Your goal:
Gather every line of the records that contains the word "icon" and copy each one out.

Input records:

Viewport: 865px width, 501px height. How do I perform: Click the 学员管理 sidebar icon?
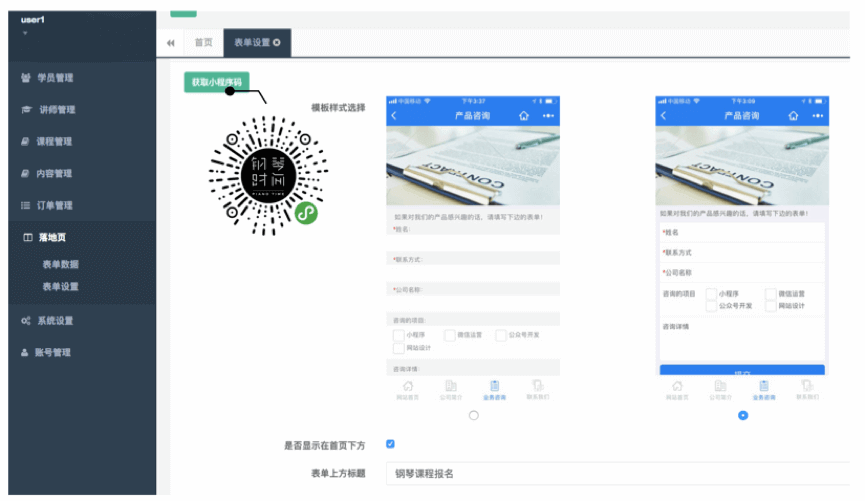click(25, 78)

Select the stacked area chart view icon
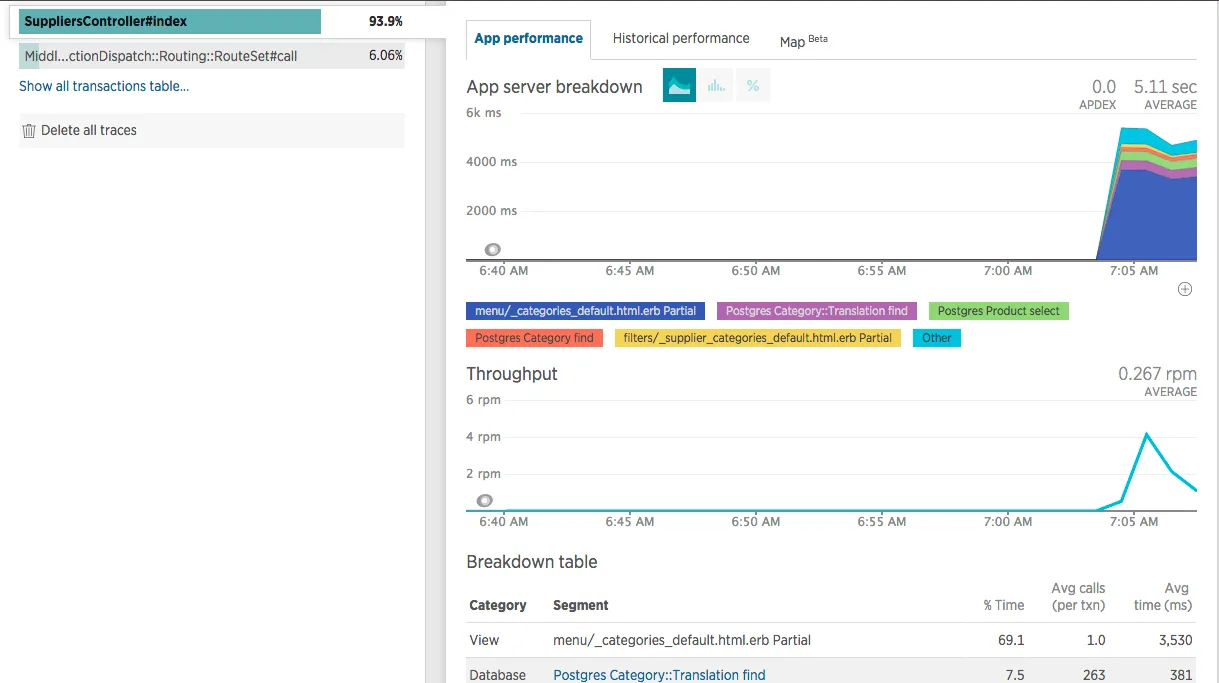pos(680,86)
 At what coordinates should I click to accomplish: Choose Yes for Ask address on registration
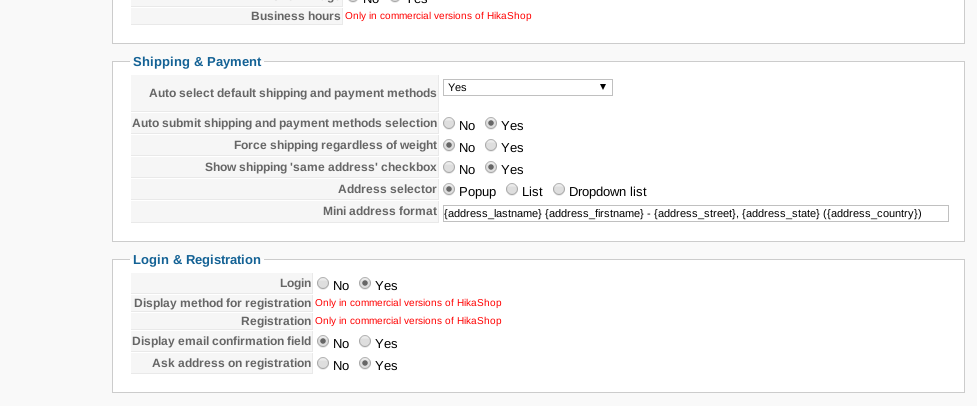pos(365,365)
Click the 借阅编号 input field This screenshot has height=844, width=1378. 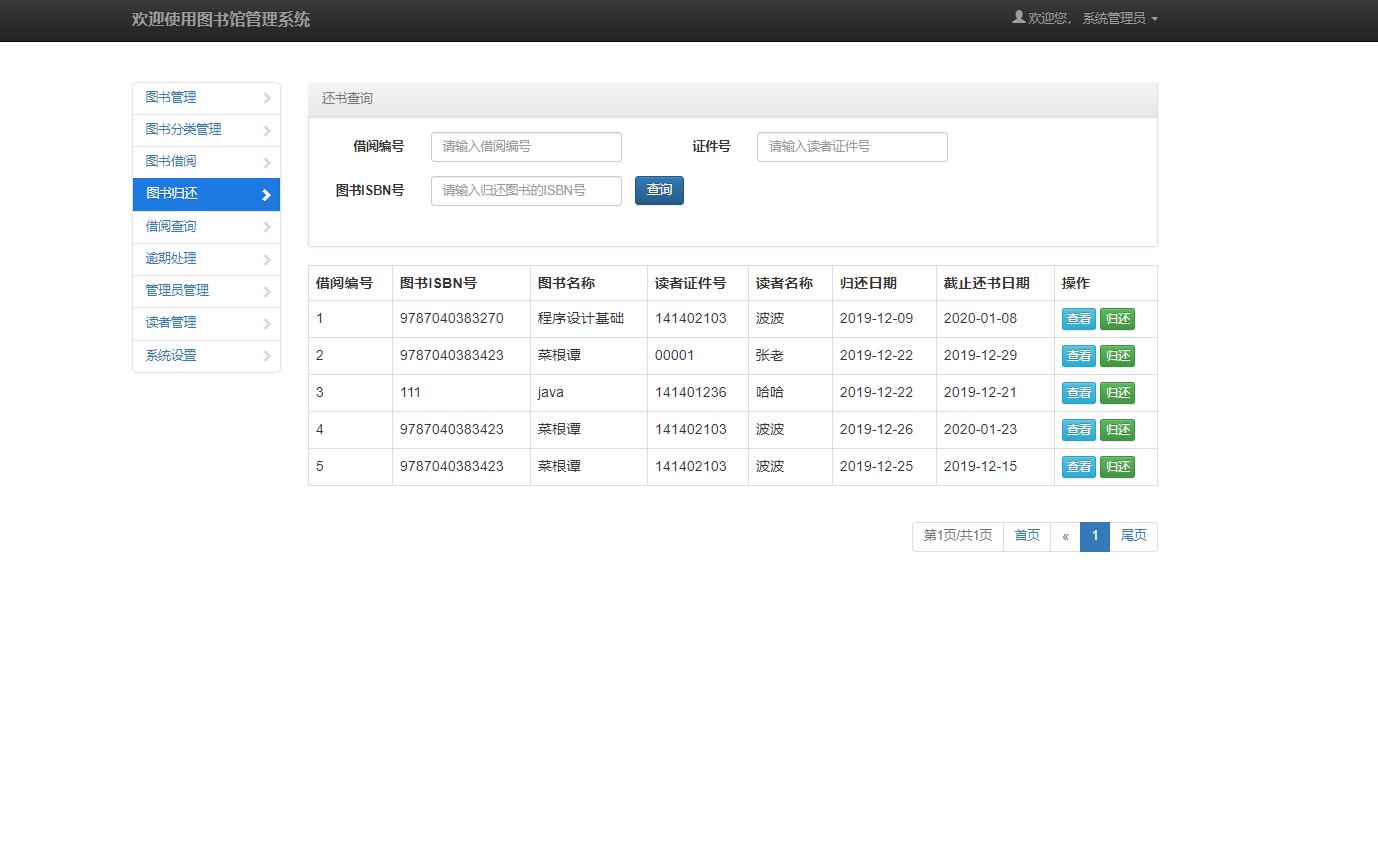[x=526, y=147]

The completed task:
Viewport: 865px width, 501px height. How do I perform: Click the 学员管理 sidebar icon?
Select the stacked area chart view icon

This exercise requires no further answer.